** Start of Extract provided **
John 11:1-45

Unbind them and let them go

In the story of Lazarus, the most significant words aren't about resurrection — they're about unbinding. And they echo through every encounter Jesus ever had.

Sun, 22 Mar 2026
admin

5 min read

A story full of tension

When someone we love dies, there's always the presence of chaos and uncertainty. Who is present? When is the best time to respond? How do we respond? All coloured by grief and loss, but also in ways by anger and fear.

The story of Lazarus in John 11 is one of multiple tensions and misunderstandings. There's emotion and grief, anxiety and blame, the possibility of conflict. And of course, there is the human reality of death.

No one does long, detailed narratives and storytelling around the life of Jesus quite like the writer of the Gospel of John. And this account of Lazarus is no different. It unfolds in scenes.

First, Jesus hears that Lazarus is unwell — a man close to him, as were his sisters Mary and Martha. Then there's the confused, strange conversation with the disciples about going or staying, about whether Lazarus is unwell, asleep, or actually dead.

Second, Jesus finally arrives and finds himself in the midst of grief — not only Mary and Martha's grief, but the whole community's. And his own.

Third, Jesus goes to the tomb and calls Lazarus out to life.

And finally, at the conclusion, one verse about some people who came to believe in Jesus. What our reading cuts out is what follows: how others saw it as an opportunity to report Jesus to the religious leaders, which of course leads into the cross and the death of Jesus himself.

The tension between life and death

There is a tension running through this whole passage between life and death. Not only the life and death of Lazarus, but for others who live in fear. For some who feel that death has too much of a say within their own lives. And of course, the tension around the life and the looming death of Jesus.
** End of Extract provided **
** Start of Information shown **
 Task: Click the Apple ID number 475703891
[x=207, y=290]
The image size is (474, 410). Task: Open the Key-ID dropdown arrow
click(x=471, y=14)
** End of Information shown **
Problems:
1. In the Lazarus reflection, what happens in the third scene of the story?
2. Continue the Lazarus reflection from its last sentence.
The material plays no part in what comes next.

Answer list:
1. Jesus goes to the tomb and calls Lazarus out to life.

2.
Somewhere in the passage, the gospel writer — or perhaps some later editor — couldn't help but insert that little verse about the death of Lazarus being for God's glory. Or perhaps the outcome of Lazarus's death being for God's glory. Implying that it didn't matter that Jesus spent a few more days where he was staying rather than going with haste to see Mary and Martha.

But obviously that's not how Mary and Martha saw it. Or the community that surrounded them and loved Lazarus. Nor, as it turns out, Jesus — who wept as they all went out to the tomb.

It did matter. And that is the reality of death.

Once more, the tension repeats. Some in the village say, "See how he loved him!" While others say it should have been possible for Jesus to keep Lazarus from dying in the first place.

More than past event or future hope

I know we connect the resurrection of Lazarus strongly with the resurrection of Jesus. But if the Christian walk and the Christian life is going to be more than an event of the past or a hope of the future, it has to be grounded in the experience of the present. Our experience of the present.

That experience is found in the ways our own lives are echoed within the dialogue and the tension — even before we find ourselves at Lazarus's tomb.

The chaos of life, the presence and experience of dying and death — that is way more the reality of our own experience in the present. And as we see throughout all the gospels, it is into this human reality that Jesus comes. God comes to dwell amongst us, like Jesus coming into the villages of our lives.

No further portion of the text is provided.